### [Action item]
Before repeating the entries below, strip out every picture and keep all else as it is.

Dataset entries:
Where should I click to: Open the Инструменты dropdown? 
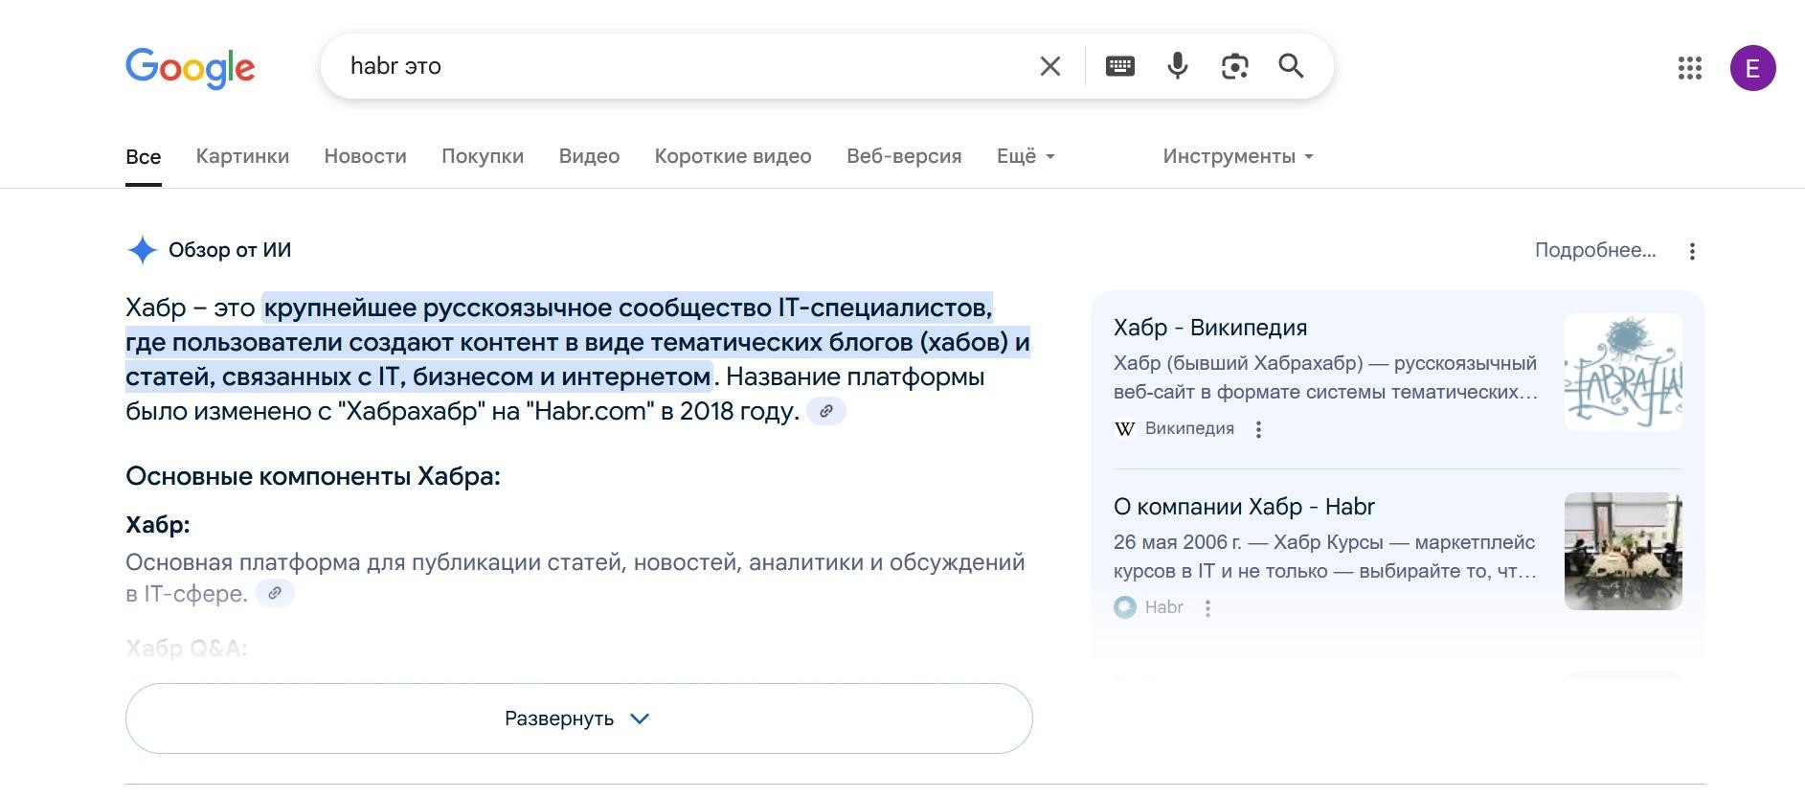tap(1237, 156)
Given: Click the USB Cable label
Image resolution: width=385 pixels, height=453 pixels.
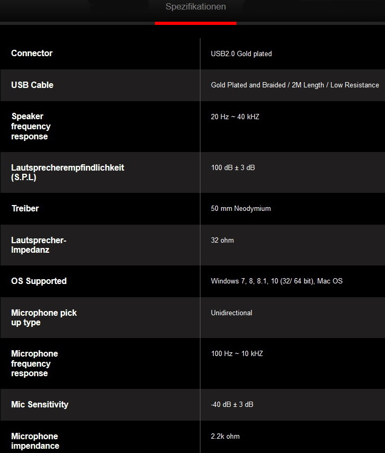Looking at the screenshot, I should pos(32,85).
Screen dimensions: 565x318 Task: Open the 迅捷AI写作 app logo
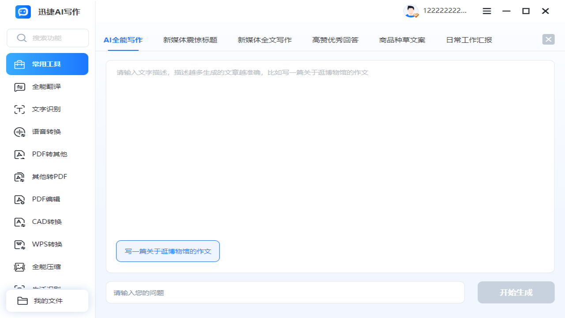pyautogui.click(x=44, y=12)
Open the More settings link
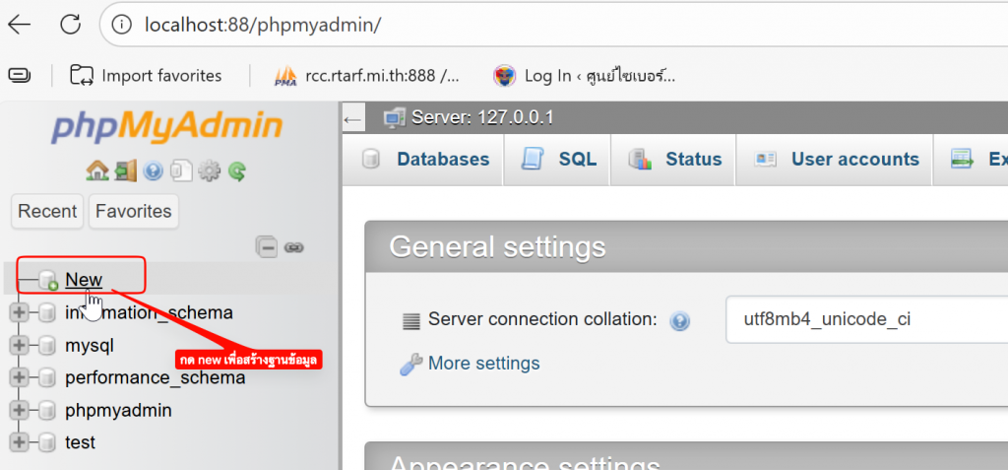The width and height of the screenshot is (1008, 470). tap(483, 364)
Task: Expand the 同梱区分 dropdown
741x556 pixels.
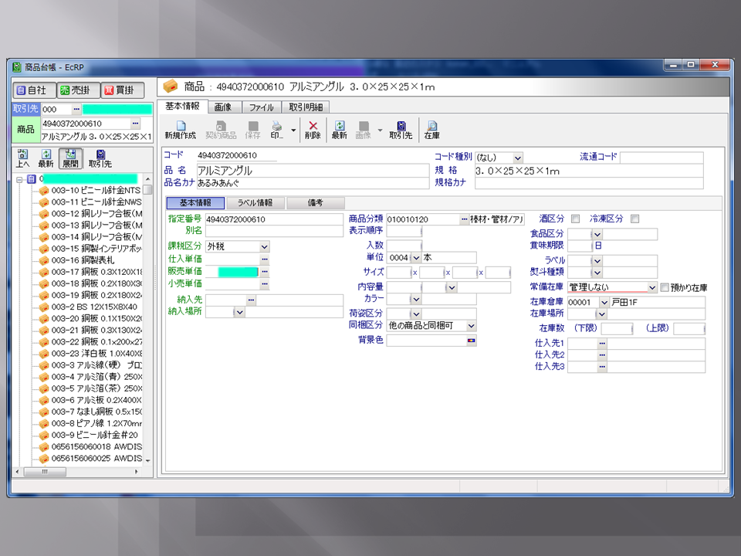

### [Result of this task]
Where should I click to: Open the Инструменты dropdown? 
tap(1237, 156)
Given: Click the USB Cable label
Image resolution: width=385 pixels, height=453 pixels.
Looking at the screenshot, I should pos(32,85).
Screen dimensions: 565x318 Task: Open the 迅捷AI写作 app logo
pyautogui.click(x=44, y=12)
Open the More settings link
The width and height of the screenshot is (1008, 470). tap(483, 364)
Task: Expand the 同梱区分 dropdown
741x556 pixels.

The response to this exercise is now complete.